On a more granular level, Pfizer’s Covid vaccine sales plummeted by 70%, generating $1.31 billion, while Paxlovid reported a revenue drop of 97%, amounting to $202 million. Collectively, these products accounted for roughly $1.5 billion in quarterly revenue, a stark contrast to the approximate $12 billion in sales during the same quarter the previous year. When comparing quarterly figures, Pfizer registered a net loss of $2.38 billion this quarter, whereas it boasted a net income of $8.61 billion during the same quarter in the prior year.
However, it’s not all gloomy for Pfizer. Excluding its Covid products, the company’s quarterly revenue surged by 10%. This growth was partially powered by its new vaccine against respiratory syncytial virus, Abrysvo, which garnered $375 million in sales. Newly acquired drugs also positively impacted Pfizer’s revenue stream. The migraine medication, Nurtec ODT, and the sickle cell disease treatment, Oxbryta, reported sales of $233 million and $85 million, respectively.
In addition to these drugs, Pfizer’s Vyndaqel, which addresses a specific cardiomyopathy type, witnessed a 48% sales increase from the third quarter of 2022, amounting to $892 million. Furthermore, vaccines protecting against pneumococcal pneumonia contributed significantly, pulling in $1.85 billion in sales, marking a 15% increase from the year-ago period.

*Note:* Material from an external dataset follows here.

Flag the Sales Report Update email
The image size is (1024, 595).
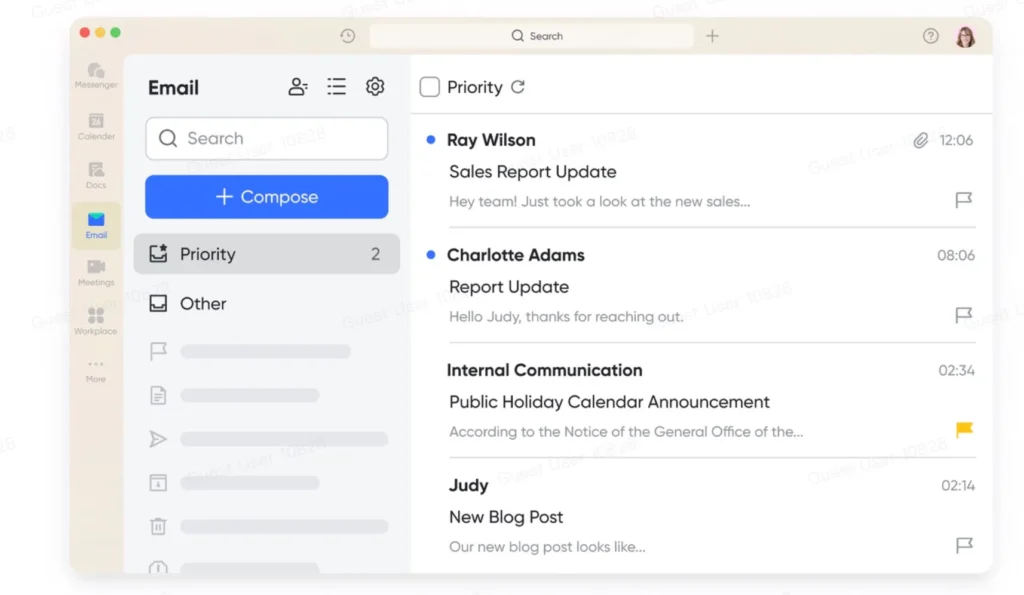pyautogui.click(x=963, y=200)
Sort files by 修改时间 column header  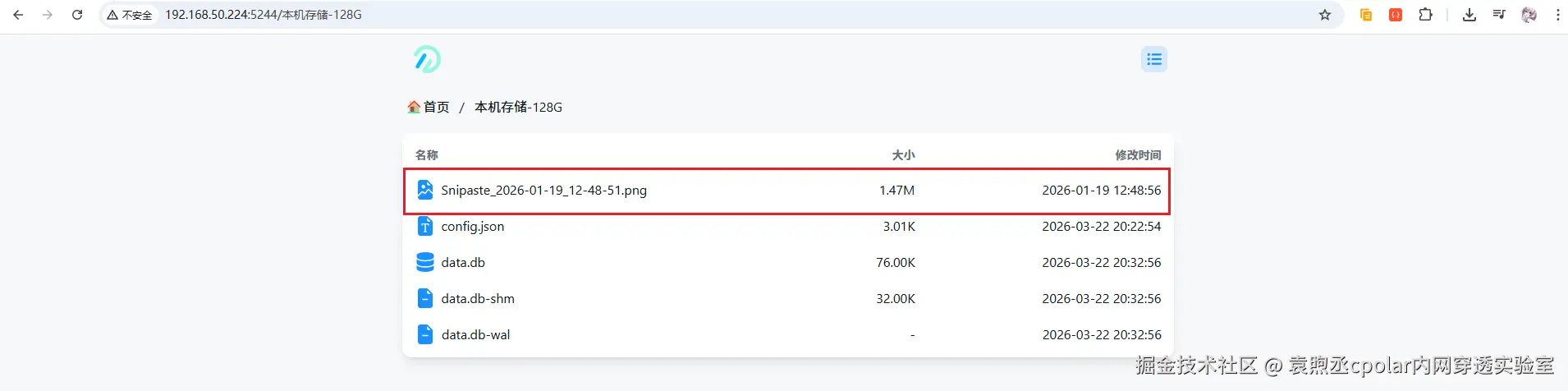1138,154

In the midst of these financial revelations, Pfizer is keen on shifting investor attention from its Covid woes to its promising growth avenues, which include potential mergers, acquisitions, and a robust pipeline of products. The company has been proactive with product launches, introducing a vaccine for respiratory syncytial virus, an ulcerative colitis pill, and a meningococcal vaccine, among others. Investors are now eagerly anticipating updates on Pfizer’s mid-stage trial of its oral obesity medication, danuglipron, and any news related to its $43 billion acquisition of cancer therapy manufacturer, Seagen.